Possibilitar um futuro melhor para crianças e adolescentes em situação de vulnerabilidade social a partir do esporte. Esse é um dos propósitos do projeto One World Futbol, que beneficiará 30 escolas da rede municipal com a doação de bolas de futebol. A solenidade que oficializou a entrega do material foi realizada na quadra poliesportiva da Unidade de Educação Básica (U.E.B.) Maria Alice Coutinho.

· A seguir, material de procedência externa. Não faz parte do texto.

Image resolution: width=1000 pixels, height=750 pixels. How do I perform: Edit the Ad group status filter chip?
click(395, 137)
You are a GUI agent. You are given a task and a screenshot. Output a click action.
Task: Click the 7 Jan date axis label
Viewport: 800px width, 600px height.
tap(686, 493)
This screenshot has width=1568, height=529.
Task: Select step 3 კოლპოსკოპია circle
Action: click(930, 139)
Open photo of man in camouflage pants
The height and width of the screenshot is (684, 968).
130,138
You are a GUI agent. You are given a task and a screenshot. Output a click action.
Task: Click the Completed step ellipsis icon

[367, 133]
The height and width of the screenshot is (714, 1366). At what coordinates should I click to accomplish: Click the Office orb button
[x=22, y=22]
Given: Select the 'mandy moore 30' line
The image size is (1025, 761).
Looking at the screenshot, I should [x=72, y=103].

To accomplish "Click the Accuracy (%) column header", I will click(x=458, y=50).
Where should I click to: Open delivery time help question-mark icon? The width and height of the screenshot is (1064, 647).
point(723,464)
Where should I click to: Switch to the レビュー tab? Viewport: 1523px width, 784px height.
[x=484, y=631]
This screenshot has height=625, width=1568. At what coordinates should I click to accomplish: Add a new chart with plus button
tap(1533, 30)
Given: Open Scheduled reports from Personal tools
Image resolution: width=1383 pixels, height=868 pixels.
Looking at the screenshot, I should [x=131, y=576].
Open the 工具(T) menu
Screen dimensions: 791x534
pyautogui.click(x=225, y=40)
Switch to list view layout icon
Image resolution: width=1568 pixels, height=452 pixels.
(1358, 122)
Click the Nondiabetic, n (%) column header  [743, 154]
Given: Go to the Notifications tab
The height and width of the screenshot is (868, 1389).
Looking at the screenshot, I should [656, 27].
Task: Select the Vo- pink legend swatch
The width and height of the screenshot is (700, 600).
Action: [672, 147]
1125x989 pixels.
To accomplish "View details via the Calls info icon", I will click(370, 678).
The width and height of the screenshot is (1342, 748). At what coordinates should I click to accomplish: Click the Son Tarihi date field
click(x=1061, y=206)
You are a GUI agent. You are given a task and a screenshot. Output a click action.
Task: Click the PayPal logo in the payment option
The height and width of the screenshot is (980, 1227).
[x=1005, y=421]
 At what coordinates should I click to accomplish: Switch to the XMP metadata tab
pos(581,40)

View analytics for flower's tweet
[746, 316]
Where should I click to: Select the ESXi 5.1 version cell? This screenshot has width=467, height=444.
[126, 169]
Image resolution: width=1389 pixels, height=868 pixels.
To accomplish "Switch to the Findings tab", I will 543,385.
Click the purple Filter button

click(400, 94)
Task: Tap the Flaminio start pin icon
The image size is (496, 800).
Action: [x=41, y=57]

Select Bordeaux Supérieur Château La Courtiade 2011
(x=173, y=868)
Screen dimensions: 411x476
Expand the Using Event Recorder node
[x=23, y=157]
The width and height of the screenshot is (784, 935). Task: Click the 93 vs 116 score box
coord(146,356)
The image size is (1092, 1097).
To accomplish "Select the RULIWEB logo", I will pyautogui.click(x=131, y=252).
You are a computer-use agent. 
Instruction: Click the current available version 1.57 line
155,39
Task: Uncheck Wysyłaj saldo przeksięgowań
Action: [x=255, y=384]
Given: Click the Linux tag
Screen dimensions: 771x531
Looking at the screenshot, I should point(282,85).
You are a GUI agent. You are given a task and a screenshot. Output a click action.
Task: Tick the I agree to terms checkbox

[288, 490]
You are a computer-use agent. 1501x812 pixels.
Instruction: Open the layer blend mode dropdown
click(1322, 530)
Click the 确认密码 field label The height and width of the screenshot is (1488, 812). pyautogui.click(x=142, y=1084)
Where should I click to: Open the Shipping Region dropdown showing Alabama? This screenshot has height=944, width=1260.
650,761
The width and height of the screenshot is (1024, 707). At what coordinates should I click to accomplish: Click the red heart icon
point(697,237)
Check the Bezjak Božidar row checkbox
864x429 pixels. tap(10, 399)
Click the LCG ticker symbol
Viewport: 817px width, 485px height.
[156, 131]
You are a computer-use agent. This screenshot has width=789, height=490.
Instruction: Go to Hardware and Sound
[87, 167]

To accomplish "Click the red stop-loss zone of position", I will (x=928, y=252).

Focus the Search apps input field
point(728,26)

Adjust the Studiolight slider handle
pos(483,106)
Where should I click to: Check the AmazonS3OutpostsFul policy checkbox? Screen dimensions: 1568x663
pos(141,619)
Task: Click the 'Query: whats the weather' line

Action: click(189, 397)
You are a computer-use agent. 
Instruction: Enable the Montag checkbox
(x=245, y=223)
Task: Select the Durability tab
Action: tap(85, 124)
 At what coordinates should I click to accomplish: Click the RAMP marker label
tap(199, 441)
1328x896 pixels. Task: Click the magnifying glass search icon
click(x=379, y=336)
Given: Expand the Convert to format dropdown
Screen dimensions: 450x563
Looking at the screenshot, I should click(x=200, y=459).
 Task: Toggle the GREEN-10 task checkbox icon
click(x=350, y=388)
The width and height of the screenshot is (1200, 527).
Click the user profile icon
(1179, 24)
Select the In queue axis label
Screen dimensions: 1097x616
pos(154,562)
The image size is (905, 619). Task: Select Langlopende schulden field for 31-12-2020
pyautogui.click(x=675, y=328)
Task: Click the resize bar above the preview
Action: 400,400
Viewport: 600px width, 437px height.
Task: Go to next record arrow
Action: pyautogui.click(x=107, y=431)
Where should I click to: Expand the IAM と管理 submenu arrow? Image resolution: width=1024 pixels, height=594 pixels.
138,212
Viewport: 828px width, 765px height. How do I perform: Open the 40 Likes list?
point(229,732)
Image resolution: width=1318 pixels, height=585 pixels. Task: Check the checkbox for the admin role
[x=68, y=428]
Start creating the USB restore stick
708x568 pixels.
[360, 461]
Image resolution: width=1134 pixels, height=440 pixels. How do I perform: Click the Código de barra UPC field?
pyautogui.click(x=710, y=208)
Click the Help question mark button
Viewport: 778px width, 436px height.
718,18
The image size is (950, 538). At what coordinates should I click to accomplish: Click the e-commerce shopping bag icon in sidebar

Participaram do evento crianças e adolescentes das escolas beneficiadas, professores e gestores escolares, o secretário municipal de Educação, Geraldo Castro Sobrinho, e também o jogador de futebol Josimar Higino Pereira, ex-lateral direito do Botafogo e titular da seleção brasileira que disputou a Copa do Mundo de 1986.

O evento contou com apresentações da banda municipal Amadeus Mozart e das crianças da U.E.B. Maria Alice Coutinho, que encenaram a coreografia da música “Azul do Sertão”, de Luís Gonzaga. O ex-jogador e o secretário de Educação deram o pontapé inicial para abertura do projeto. Geraldo Castro Sobrinho ressaltou o propósito da ação, que é proporcionar uma iniciação esportiva às crianças no ambiente escolar.

“O prefeito Edivaldo Holanda Júnior busca capacitar e desenvolver integralmente a educação das nossas crianças. Agradeço à ong One World Futbol por esta parceria, que possibilitou às nossas escolas receber um material de grande qualidade, que vai ser muito bem usado por nossos estudantes e educadores físicos como mais uma forma de lazer, esporte e alegria”, destacou o titular da pasta.